И еще тяжелое чувство. Я сперва написал Вам по-своему, с отступлениями и многословно, повинуясь ч ему-то тайному, что помимо всем понятного и всеми разделяемого, привязывает меня к Вам. Но мне посоветовали сократить и упростить письмо, и я остался с ужасным чувством, будто послал Вам что-то не свое, чужое.
Я давно мечтал поднести Вам какой-нибудь скромный плод моих трудов, но все это так бездарно, что мечте, видно, никогда не осуществиться. Или тут надо быть смелее и, недолго раздумывая, последовать первому побуждению?
«Грузинские лирики» – работа слабая и несамостоятельная, честь и заслуга которой всецело принадлежит самим авторам, в значительной части замечательным поэтам.
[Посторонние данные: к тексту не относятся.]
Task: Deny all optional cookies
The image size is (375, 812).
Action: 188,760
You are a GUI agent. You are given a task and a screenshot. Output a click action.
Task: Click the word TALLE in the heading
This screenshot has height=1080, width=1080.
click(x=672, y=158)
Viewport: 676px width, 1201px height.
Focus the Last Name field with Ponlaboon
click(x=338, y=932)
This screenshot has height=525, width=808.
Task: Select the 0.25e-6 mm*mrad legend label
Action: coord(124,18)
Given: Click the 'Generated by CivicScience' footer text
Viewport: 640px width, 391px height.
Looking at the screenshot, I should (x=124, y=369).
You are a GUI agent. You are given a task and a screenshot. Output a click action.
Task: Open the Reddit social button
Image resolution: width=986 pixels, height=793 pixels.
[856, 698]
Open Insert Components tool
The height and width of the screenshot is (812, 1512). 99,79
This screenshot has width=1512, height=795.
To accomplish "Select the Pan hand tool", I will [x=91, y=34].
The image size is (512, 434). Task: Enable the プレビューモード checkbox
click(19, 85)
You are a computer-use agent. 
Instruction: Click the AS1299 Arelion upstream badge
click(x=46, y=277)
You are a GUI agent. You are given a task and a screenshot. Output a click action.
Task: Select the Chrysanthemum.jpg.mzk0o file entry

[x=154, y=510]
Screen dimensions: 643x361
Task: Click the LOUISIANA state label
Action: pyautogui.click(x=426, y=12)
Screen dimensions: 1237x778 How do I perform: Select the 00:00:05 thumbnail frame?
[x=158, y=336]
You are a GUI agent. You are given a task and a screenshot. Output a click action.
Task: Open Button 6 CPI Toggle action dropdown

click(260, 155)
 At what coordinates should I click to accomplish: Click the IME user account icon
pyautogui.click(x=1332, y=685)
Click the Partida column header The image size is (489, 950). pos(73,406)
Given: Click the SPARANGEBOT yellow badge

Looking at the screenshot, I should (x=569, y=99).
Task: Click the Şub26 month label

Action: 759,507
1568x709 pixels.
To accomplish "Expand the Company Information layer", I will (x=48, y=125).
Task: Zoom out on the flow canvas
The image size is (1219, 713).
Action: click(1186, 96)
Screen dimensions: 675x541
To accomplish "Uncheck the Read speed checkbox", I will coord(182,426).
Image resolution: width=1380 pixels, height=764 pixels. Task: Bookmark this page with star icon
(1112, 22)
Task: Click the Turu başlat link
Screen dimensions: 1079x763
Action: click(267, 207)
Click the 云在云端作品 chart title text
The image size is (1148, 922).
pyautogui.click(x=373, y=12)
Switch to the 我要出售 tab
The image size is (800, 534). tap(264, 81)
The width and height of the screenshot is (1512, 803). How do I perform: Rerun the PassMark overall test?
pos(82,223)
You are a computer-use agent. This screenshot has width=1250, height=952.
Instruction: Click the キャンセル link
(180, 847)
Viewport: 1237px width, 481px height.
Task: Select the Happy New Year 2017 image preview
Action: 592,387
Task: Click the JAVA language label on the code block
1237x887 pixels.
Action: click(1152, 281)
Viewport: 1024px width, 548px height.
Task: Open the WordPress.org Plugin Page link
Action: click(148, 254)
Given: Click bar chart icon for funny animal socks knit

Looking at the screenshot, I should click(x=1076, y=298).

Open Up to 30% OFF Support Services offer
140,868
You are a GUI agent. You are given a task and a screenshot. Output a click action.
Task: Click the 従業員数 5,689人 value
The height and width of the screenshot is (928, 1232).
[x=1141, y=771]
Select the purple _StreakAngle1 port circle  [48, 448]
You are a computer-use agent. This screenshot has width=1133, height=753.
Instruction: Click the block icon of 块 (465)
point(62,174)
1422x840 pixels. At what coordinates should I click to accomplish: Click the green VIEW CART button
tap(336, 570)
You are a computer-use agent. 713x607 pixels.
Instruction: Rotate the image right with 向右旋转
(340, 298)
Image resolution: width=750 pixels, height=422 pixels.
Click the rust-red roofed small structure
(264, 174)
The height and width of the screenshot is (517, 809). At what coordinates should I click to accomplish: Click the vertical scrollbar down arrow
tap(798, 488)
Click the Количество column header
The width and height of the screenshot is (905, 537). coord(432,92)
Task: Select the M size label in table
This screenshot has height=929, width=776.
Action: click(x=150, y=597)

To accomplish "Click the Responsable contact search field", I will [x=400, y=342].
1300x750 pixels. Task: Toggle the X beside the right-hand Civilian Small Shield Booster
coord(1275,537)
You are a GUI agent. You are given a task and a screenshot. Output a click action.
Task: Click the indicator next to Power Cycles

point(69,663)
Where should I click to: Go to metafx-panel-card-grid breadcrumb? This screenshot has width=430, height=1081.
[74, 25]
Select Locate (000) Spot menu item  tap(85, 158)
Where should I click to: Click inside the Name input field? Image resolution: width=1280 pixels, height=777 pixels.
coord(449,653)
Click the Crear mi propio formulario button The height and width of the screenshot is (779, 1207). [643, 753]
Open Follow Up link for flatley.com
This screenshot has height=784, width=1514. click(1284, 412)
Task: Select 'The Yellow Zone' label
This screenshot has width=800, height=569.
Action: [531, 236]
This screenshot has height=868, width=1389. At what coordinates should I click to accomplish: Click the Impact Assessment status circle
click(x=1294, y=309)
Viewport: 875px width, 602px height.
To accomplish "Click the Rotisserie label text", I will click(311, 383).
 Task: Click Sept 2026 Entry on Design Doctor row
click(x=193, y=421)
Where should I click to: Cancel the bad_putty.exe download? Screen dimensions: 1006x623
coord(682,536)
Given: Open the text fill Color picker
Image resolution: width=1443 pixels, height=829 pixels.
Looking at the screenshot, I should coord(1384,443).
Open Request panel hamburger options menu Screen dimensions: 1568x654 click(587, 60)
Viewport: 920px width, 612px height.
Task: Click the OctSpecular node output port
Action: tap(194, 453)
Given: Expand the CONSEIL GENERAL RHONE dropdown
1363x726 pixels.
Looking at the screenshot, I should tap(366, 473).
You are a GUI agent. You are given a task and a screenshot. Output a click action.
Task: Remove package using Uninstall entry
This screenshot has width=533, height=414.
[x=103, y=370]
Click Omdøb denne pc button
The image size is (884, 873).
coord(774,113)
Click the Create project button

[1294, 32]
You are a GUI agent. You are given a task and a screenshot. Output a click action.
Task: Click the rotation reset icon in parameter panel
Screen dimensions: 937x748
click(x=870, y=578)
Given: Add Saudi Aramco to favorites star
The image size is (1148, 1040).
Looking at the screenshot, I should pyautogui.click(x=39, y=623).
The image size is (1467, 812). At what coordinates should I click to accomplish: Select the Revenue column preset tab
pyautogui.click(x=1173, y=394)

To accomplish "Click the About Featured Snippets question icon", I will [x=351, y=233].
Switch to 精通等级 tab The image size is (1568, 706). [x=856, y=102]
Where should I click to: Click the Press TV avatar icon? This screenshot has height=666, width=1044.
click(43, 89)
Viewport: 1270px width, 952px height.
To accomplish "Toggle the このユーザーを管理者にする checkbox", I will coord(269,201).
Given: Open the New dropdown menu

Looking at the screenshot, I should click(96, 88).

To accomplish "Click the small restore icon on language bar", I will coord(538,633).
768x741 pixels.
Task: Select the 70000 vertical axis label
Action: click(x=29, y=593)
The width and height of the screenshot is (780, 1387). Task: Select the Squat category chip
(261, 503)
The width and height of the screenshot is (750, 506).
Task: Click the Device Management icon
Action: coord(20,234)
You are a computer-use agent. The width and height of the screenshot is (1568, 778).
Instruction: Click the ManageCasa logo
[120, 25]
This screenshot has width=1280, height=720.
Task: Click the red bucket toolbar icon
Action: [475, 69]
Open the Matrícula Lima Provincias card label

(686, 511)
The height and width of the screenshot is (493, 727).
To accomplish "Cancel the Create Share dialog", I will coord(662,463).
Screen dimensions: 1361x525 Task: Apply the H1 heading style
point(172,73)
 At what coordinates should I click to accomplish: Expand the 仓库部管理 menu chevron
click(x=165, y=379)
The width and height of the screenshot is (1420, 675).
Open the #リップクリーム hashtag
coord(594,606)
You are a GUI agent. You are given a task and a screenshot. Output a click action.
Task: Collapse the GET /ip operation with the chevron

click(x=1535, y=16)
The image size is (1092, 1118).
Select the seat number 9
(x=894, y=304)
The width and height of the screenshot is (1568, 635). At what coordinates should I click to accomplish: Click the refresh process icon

В передаче Важа Пшавелы я сознательно уклонился от верности форме подлинника по соображениям, которыми не смею Вас утомлять, для того, чтобы тем свободнее передать бездонный и громоподобный по красоте и мысли дух оригинала.
В заключение горячо благодарю Вас за Ваши недавние слова о Маяковском. Они отвечают моим собственным чувствам, я люблю его и написал об этом целую книгу. Но и косвенно Ваши строки о нем отозвались на мне спасительно. Последнее время меня, под влиянием Запада, страшно раздували, придавали преувеличенное значение (я даже от этого заболел); во мне стали подозревать серьезную художественную силу. Теперь, после того, как Вы поставили Маяковского на первое место, с меня это подозрение снято, и я с легким сердцем могу жить и работать по-прежнему, в скромной тишине, с неожиданностями и таинственностями, без которых я бы не любил жизни.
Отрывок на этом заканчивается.